- **What to do**: Where the line with "This screenshot has width=406, height=804." appears below, start writing out lines exactly, and finish with the line with "Open If Variable", which is included; write out nothing else.

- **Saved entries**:

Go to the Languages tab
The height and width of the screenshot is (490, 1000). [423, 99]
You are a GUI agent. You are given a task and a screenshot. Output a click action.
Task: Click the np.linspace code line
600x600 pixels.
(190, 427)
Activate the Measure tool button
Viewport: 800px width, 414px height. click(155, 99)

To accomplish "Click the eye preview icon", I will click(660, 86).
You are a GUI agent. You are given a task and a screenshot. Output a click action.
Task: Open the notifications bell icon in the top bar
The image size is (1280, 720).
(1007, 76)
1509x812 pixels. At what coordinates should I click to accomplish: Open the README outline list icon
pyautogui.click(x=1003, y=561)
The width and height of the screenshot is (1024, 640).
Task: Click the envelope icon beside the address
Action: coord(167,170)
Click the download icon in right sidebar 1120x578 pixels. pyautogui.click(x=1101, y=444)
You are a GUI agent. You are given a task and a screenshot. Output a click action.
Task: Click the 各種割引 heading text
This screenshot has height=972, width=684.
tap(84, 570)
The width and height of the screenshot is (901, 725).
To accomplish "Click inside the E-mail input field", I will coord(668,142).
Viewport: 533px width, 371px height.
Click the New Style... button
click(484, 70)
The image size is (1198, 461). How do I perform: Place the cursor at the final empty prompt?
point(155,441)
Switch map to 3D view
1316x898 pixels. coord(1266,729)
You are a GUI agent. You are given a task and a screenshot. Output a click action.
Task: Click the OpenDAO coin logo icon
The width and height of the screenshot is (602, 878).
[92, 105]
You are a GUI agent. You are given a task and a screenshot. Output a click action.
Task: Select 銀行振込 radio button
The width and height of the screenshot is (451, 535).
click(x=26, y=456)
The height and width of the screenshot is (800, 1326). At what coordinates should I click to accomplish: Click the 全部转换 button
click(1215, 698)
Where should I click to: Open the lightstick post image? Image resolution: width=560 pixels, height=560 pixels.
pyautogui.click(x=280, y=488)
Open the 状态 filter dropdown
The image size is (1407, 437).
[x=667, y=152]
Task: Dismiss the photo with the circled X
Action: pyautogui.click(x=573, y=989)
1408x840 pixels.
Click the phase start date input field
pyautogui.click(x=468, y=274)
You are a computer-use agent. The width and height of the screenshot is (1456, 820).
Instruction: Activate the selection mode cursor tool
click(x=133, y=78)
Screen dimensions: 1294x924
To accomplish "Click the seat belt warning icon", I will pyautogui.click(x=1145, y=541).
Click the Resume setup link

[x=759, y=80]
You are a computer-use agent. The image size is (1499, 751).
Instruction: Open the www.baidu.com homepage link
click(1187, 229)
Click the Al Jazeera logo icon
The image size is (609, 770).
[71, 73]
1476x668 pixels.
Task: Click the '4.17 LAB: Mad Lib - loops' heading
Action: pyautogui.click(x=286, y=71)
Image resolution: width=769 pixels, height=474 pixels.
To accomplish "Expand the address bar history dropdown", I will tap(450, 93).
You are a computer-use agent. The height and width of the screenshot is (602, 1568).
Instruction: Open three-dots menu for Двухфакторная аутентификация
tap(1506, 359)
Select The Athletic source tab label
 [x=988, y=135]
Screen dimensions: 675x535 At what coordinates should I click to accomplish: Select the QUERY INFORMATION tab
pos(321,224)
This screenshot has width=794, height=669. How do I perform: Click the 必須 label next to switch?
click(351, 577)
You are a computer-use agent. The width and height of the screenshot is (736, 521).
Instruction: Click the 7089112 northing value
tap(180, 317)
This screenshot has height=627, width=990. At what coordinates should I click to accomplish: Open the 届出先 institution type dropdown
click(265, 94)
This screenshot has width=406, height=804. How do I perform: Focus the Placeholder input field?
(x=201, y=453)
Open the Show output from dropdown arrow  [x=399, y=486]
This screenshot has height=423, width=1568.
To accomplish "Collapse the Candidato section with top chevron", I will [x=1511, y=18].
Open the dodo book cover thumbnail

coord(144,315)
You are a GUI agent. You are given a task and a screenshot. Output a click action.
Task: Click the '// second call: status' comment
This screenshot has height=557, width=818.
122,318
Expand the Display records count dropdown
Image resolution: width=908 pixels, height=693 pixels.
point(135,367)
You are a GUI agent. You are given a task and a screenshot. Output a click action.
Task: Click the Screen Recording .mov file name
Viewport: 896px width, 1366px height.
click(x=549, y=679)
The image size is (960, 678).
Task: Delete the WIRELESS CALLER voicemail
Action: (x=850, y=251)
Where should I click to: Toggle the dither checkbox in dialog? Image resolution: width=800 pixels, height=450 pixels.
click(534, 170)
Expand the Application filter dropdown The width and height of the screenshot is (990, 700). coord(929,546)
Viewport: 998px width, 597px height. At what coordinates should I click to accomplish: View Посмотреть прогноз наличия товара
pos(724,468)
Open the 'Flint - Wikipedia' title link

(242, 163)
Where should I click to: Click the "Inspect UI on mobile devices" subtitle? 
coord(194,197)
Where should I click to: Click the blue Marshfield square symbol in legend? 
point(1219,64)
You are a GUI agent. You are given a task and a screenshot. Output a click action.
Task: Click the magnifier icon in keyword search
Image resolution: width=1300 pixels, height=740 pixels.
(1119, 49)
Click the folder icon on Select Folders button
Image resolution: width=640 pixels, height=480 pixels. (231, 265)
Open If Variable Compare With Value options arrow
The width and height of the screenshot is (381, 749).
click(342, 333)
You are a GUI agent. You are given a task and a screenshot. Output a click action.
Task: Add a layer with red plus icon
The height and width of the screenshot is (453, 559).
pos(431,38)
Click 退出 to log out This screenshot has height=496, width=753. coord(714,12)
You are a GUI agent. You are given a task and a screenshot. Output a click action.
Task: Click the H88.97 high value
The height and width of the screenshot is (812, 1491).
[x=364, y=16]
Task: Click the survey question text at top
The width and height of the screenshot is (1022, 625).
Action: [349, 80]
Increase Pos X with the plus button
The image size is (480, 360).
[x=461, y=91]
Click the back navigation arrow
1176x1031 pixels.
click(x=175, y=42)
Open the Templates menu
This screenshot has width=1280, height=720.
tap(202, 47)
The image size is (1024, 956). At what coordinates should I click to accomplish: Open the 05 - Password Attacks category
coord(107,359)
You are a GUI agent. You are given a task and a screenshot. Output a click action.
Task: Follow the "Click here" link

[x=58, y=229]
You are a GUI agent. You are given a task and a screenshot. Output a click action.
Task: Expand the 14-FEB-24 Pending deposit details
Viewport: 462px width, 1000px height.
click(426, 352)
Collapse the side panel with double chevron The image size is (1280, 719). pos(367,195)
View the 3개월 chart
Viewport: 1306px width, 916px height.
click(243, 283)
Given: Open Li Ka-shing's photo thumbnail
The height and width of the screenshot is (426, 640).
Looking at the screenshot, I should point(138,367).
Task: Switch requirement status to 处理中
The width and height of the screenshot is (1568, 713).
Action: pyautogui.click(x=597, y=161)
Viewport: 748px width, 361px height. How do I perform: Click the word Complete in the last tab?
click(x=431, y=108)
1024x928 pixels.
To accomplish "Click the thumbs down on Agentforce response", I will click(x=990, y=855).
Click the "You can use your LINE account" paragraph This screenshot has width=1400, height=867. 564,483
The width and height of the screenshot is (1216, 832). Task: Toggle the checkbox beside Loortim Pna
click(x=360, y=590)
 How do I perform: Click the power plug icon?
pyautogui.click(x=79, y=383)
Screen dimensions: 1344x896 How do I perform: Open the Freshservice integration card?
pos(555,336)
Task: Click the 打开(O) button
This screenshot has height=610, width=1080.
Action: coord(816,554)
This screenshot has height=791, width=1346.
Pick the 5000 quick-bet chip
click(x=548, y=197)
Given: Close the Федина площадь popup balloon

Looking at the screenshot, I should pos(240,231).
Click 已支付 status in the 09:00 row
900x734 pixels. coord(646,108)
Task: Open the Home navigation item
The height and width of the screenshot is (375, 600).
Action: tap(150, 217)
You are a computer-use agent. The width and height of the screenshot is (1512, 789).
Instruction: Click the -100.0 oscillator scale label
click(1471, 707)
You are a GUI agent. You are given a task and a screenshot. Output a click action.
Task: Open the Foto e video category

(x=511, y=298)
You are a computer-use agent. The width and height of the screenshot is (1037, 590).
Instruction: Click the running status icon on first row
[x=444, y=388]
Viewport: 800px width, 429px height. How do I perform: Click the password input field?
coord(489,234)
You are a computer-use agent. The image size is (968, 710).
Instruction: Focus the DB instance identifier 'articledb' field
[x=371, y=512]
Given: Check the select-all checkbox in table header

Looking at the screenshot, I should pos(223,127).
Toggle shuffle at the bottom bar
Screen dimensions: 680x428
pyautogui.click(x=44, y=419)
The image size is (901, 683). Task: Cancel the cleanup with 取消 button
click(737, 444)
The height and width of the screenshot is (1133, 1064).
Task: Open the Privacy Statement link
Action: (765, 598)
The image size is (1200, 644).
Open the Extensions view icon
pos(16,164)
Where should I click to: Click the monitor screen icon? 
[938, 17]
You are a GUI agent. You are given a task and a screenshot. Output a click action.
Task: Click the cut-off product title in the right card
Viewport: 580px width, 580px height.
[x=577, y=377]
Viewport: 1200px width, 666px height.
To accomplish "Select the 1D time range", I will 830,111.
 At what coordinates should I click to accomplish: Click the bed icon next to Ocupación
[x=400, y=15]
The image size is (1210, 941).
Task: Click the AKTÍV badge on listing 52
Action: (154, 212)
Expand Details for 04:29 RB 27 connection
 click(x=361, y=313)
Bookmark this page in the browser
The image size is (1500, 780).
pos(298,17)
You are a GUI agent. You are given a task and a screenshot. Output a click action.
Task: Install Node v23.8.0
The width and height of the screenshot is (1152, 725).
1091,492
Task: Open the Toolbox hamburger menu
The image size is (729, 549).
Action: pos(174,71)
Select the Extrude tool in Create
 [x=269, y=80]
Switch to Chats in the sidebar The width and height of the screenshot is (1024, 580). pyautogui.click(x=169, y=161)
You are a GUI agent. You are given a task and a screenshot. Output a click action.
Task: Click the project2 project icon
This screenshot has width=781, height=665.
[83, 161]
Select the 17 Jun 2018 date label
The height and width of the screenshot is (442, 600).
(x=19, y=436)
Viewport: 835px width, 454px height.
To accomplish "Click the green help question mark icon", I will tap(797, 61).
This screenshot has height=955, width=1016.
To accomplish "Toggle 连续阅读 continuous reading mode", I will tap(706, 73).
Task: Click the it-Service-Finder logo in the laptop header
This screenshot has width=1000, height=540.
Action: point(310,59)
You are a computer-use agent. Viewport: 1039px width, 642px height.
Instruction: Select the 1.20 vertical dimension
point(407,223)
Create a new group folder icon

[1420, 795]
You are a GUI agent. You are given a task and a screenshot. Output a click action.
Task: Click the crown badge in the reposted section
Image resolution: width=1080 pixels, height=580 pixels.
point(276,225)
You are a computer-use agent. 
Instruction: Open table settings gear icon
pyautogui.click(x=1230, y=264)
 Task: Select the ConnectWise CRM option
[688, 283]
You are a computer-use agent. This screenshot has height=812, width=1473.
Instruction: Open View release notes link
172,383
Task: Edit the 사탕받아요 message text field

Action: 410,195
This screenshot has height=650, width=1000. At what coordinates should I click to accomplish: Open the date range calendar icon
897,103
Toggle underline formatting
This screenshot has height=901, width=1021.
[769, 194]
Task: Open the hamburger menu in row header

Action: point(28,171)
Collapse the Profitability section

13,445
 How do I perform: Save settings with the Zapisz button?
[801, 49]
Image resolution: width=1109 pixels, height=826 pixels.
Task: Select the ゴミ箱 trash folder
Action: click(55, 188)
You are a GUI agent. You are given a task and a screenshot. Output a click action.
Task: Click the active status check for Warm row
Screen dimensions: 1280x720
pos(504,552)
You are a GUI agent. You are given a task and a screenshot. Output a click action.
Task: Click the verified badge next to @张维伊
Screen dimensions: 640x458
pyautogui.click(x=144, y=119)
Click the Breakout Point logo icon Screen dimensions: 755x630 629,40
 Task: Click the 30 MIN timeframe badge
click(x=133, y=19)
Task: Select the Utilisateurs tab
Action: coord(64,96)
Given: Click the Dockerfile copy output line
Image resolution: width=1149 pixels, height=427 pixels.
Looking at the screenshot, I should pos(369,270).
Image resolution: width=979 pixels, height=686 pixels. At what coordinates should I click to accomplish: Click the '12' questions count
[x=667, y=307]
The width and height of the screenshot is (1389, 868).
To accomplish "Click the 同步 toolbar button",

- **Exercise response**:
This screenshot has width=406, height=804. How do I perform: Focus the Placeholder input field?
(x=201, y=453)
Open the Show output from dropdown arrow  [x=399, y=486]
This screenshot has height=423, width=1568.
To accomplish "Collapse the Candidato section with top chevron", I will [x=1511, y=18].
Open the dodo book cover thumbnail

coord(144,315)
You are a GUI agent. You are given a task and a screenshot. Output a click action.
Task: Click the '// second call: status' comment
This screenshot has height=557, width=818.
122,318
Expand the Display records count dropdown
Image resolution: width=908 pixels, height=693 pixels.
point(135,367)
You are a GUI agent. You are given a task and a screenshot. Output a click action.
Task: Click the Screen Recording .mov file name
Viewport: 896px width, 1366px height.
click(x=549, y=679)
The image size is (960, 678).
Task: Delete the WIRELESS CALLER voicemail
Action: (x=850, y=251)
Where should I click to: Toggle the dither checkbox in dialog? Image resolution: width=800 pixels, height=450 pixels.
click(534, 170)
Expand the Application filter dropdown The width and height of the screenshot is (990, 700). coord(929,546)
Viewport: 998px width, 597px height. At what coordinates should I click to accomplish: View Посмотреть прогноз наличия товара
pos(724,468)
Open the 'Flint - Wikipedia' title link

(242, 163)
Where should I click to: Click the "Inspect UI on mobile devices" subtitle? 
coord(194,197)
Where should I click to: Click the blue Marshfield square symbol in legend? 
point(1219,64)
You are a GUI agent. You are given a task and a screenshot. Output a click action.
Task: Click the magnifier icon in keyword search
Image resolution: width=1300 pixels, height=740 pixels.
(1119, 49)
Click the folder icon on Select Folders button
Image resolution: width=640 pixels, height=480 pixels. (231, 265)
Open If Variable Compare With Value options arrow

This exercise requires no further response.